SRC15 – Distributed Computational Space
Development of analysis, filtering, retrieval, and other processing techniques for operating in a distributed computational environment either by their inherently distributed nature or distributed by constraint.
SRC16 – Advancing Analytics
Techniques for advanced logical analysis of data and human behaviour for a mission purpose, supporting an analytic process to make it more efficient, to make it more effective, to manage it, and to automate it. Data may be of large scale and from disparate sources, requiring different methodologies for understanding it.
SRC17 – Systems Engineering
The robust approach to the design, creation, and operations of systems. Systems engineering includes the specifying of system goals as well as articulating design concepts, tradeoffs, implementation, and verification.
SRC18 – Material Science
The application of advanced materials and fabrication techniques to enable other technologies and to support mission systems.

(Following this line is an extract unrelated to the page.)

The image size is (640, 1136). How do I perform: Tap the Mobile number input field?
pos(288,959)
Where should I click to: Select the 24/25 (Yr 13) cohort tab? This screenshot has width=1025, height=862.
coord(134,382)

SRC19 – Cyber–Physical Systems (CPS)
Those systems in which there is a strong connection between computational (cyber) and physical elements. Much of our critical Infrastructure depends upon cyber–physical systems. Human-in-the-loop cyber–physical systems are those systems that consist of a human, an embedded system, and the physical environment. Human-in-the-loop systems can restore fundamental autonomy for functionally weakened individuals. A robust cyber-security framework will encourage deployment of cyber–physical systems, including human-in-the-loop systems.
In the REVO process, the information technology department of the company's cybersecurity manager specifies what is needed using a template for a research-requirement statement. A simplified example of a completed research-requirement statement is provided in Appendix A using data from a fictitious enterprise. The example focuses upon a requirement for well-founded security measures and metrics. Though simplified here, the topic is a valid cybersecurity research requirement.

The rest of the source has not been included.